あのへんが、そうしてもう、お腹ん減ったかどうかですねぇ、

あすこらへんにいっちょ寄ろうかと思うて、行きよらしたわけですたい。

そして、娘さんとお母(か)さんとおらしたそうですたい。

そうしたら、その、またそのお嬢さんなきれいですね、

ちゅうた風で、もう、大抵勘右衛門さんが褒めらしたちゅう。

そうしたら、おっ母(か)さんのもう嬉しゅうしてたまらじもう、大抵。

そして、嬉しゅうなって、

「もう帰ろうか」ち言(ゅ)うてくさん。

そしたらそこに、お嬢さんが、

「帰っていらっしゃい」ちて。

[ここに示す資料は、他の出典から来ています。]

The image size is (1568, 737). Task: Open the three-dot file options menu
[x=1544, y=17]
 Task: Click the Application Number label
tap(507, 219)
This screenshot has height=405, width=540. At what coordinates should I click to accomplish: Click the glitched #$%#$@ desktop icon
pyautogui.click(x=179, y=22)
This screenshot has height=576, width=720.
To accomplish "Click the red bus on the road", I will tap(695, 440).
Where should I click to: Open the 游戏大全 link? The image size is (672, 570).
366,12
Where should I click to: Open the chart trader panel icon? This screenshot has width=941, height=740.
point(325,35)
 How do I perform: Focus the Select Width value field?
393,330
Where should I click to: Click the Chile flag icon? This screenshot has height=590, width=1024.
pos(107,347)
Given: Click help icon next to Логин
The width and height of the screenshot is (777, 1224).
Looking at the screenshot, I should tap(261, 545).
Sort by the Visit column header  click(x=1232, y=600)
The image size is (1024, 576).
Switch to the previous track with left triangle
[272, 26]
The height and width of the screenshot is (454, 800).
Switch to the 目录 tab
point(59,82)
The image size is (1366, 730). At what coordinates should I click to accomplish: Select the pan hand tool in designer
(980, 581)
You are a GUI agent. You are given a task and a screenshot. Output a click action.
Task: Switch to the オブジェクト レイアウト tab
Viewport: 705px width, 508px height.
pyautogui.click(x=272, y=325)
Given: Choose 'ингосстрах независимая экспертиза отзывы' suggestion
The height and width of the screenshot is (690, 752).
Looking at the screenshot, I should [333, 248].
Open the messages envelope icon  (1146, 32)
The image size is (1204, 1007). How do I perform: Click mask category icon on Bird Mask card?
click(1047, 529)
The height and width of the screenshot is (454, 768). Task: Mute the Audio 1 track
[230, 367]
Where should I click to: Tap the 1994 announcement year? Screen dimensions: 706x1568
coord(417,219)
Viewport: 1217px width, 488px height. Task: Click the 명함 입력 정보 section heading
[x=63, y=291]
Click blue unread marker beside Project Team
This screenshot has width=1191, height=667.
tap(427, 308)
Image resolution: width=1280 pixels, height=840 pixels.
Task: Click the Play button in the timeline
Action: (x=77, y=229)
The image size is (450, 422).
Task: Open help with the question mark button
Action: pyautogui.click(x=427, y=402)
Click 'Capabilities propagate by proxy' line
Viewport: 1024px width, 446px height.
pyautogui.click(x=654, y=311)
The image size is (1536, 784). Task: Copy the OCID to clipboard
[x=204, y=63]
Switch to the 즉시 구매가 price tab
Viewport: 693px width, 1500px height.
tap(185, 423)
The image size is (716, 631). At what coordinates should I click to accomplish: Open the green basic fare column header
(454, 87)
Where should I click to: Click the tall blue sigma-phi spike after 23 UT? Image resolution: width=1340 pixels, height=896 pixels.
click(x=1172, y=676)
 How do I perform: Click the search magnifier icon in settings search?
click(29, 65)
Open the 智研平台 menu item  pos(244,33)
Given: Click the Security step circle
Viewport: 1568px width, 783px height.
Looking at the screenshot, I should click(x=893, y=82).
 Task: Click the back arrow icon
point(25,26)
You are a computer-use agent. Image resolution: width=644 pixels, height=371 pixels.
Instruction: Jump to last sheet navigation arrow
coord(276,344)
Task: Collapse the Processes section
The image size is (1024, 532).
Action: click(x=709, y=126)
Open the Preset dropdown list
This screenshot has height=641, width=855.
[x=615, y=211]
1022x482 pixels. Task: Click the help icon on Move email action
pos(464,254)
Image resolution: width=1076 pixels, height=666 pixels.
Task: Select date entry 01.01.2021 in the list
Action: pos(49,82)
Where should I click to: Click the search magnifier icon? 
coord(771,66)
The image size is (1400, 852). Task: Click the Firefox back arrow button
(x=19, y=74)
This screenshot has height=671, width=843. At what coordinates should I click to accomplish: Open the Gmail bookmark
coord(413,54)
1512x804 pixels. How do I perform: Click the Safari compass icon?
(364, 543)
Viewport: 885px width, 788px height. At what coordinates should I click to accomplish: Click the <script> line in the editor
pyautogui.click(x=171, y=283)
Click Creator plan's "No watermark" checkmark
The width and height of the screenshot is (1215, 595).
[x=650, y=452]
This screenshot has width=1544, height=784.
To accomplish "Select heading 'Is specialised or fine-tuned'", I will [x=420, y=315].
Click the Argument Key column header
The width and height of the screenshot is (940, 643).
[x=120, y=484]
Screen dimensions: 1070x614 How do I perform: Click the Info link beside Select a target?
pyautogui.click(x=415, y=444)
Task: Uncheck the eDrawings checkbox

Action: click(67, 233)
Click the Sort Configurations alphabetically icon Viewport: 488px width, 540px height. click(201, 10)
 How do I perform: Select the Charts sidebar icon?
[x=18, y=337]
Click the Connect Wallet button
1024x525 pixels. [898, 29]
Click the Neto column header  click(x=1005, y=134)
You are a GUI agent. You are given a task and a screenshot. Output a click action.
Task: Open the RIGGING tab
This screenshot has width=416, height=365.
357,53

そいけん、

「誰か今、お客さんのいらして、大抵もう、

あん娘さんの、良か娘さん」て、褒めて行かしたて。そうしたら、

「馬鹿がその、何処まで行きよらすとか、その人は」て。

「どがん言わしたか」て。

「もう、大抵きれいかお嬢さんて。

木の上のお嬢さんのごたっ」て言わしたて。

「木の上のお嬢さんちゅうたあ、猿(さん)のこったあ」て言うてさあ、

その人を叱(おご)ろうで思うて行かしたら、そしたら、あの、

履いて靴ばどがんじゃろして、見らす、勘右衛門さんが、

「こぎゃんふうにしとらしたかあ」ち。

「そがにゃしとらっさん」ち。

そいで仕舞(しみ)ゃあなか、勘右衛門さんですたい。

偽物つくって、何ですかちゅうごたふうにさすたん。

「そりゃ、ごぎゃん風にしとらしたかあ」

「いんにゃ、そぎゃなしとらっさん」て、こいで仕舞ゃあなった。